## INFORMATION SHOWN
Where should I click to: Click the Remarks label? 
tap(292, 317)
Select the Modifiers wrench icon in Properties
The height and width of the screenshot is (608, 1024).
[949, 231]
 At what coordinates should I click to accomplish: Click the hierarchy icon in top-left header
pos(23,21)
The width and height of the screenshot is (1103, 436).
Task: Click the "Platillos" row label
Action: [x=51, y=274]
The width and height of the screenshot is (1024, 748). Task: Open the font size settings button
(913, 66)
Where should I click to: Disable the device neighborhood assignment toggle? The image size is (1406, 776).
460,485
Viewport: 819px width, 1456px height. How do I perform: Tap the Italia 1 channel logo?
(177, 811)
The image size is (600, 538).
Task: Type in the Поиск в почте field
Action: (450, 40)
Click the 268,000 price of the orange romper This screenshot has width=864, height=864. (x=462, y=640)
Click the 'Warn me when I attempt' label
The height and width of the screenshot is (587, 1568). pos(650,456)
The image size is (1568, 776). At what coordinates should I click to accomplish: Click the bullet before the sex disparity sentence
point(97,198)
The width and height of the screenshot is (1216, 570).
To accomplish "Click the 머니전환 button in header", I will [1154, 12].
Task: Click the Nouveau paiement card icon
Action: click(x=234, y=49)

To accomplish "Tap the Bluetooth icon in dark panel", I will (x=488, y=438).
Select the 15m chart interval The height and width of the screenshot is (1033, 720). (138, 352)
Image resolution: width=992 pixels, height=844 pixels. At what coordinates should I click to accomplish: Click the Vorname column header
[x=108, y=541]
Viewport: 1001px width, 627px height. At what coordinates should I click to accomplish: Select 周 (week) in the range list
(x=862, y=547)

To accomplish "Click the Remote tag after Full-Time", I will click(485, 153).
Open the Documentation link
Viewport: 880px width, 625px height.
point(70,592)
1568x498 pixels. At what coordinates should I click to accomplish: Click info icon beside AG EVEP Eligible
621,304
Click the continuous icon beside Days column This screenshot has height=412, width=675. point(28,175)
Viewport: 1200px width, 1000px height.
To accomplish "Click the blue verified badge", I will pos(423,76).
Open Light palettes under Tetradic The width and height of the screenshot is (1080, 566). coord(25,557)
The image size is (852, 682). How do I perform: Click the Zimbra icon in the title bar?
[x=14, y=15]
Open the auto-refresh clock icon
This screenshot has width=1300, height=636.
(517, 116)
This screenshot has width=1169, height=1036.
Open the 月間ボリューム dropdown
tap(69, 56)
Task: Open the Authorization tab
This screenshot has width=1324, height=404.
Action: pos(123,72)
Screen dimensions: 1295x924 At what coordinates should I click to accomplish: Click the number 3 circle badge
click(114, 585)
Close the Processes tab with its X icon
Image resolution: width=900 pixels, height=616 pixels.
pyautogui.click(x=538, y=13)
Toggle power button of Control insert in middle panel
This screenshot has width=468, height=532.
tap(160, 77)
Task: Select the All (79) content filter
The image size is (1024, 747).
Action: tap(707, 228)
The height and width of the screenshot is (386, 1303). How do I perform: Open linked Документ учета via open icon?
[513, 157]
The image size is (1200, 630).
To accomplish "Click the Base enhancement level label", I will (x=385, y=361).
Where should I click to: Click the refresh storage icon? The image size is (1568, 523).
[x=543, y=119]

## EXERCISE DIRECTIONS
Among the entries above, the lines between the ones containing "Image resolution: width=992" and "Click the continuous", inclusive, are to be transcribed exactly. No other line is to be given.

## EXERCISE OUTPUT
Image resolution: width=992 pixels, height=844 pixels. At what coordinates should I click to accomplish: Click the Vorname column header
[x=108, y=541]
Viewport: 1001px width, 627px height. At what coordinates should I click to accomplish: Select 周 (week) in the range list
(x=862, y=547)

To accomplish "Click the Remote tag after Full-Time", I will click(485, 153).
Open the Documentation link
Viewport: 880px width, 625px height.
point(70,592)
1568x498 pixels. At what coordinates should I click to accomplish: Click info icon beside AG EVEP Eligible
621,304
Click the continuous icon beside Days column This screenshot has height=412, width=675. point(28,175)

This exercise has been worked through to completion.